= Task brief =
Please extract the part of the records that opens with the line containing "Für Hochschulen (347, 15)" and runs through the end of the records, both ends included, and reproduce those lines unchanged with nothing else.

--- begin Material to process ---

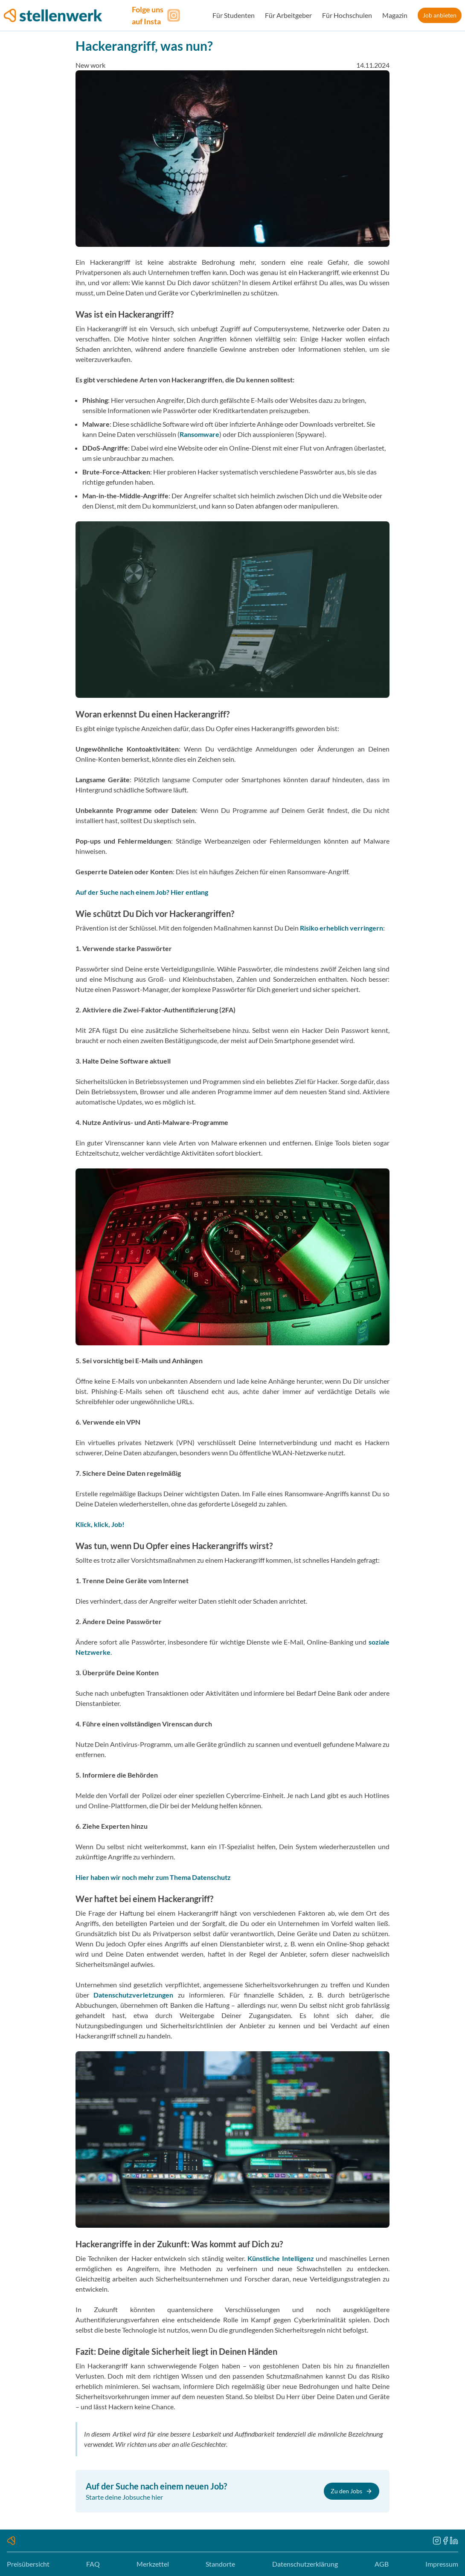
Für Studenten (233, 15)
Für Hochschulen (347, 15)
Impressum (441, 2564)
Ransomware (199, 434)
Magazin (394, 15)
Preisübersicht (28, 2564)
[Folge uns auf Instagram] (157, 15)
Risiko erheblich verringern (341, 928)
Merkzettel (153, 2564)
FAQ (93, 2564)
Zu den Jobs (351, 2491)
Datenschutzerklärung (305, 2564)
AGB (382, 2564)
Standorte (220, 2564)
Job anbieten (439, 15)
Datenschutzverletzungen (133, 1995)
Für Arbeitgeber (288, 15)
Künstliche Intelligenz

--- end Material to process ---

= Finished task =
Für Hochschulen (347, 15)
Impressum (441, 2564)
Ransomware (199, 434)
Magazin (394, 15)
Preisübersicht (28, 2564)
[Folge uns auf Instagram] (157, 15)
Risiko erheblich verringern (341, 928)
Merkzettel (153, 2564)
FAQ (93, 2564)
Zu den Jobs (351, 2491)
Datenschutzerklärung (305, 2564)
AGB (382, 2564)
Standorte (220, 2564)
Job anbieten (439, 15)
Datenschutzverletzungen (133, 1995)
Für Arbeitgeber (288, 15)
Künstliche Intelligenz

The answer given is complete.